Pixel coordinate grounding data:
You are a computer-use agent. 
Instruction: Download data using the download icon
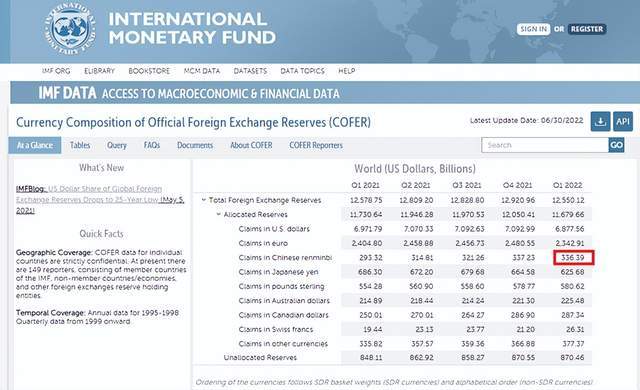click(600, 122)
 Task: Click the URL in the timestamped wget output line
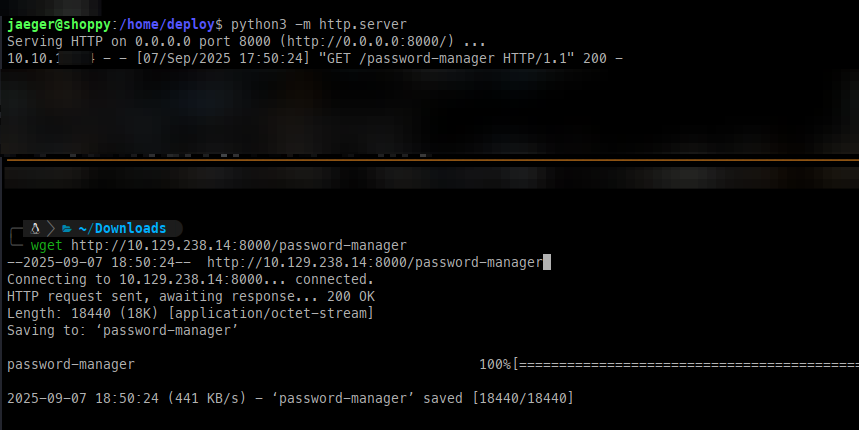coord(375,262)
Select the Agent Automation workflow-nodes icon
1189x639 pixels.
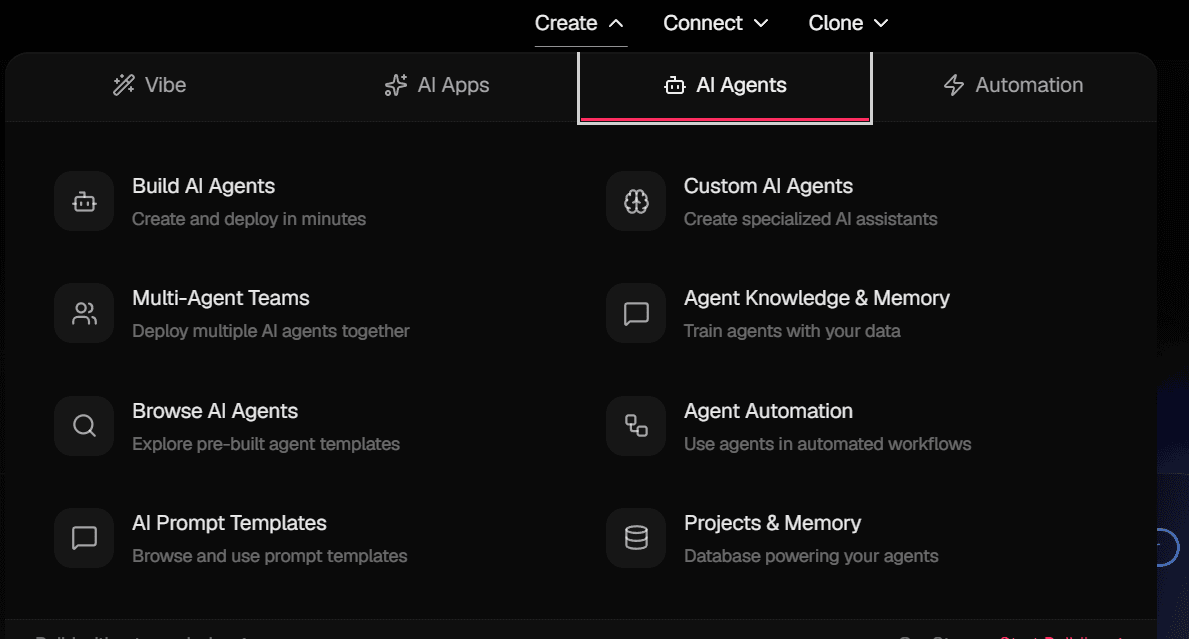[x=636, y=426]
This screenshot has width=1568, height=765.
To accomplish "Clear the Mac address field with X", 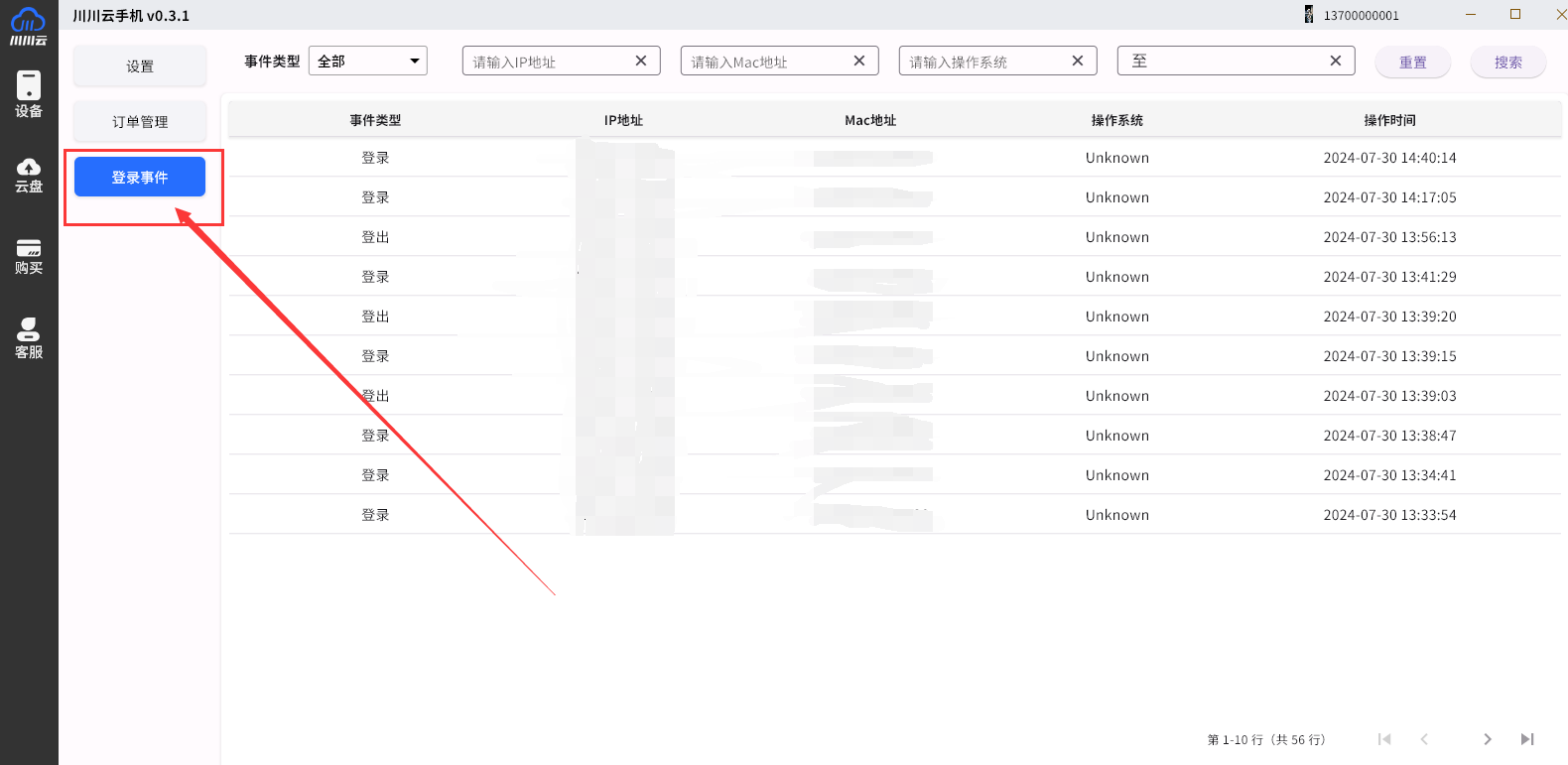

## WHAT YOU WILL DO
Repeat the data word for word. Images are not part of the copy.

## SOLUTION TO THE EXERCISE
You are a computer-use agent. 
Instruction: Download data using the download icon
click(600, 122)
 Task: Click the URL in the timestamped wget output line
coord(375,262)
Select the Agent Automation workflow-nodes icon
1189x639 pixels.
[x=636, y=426]
This screenshot has width=1568, height=765.
To accomplish "Clear the Mac address field with X", 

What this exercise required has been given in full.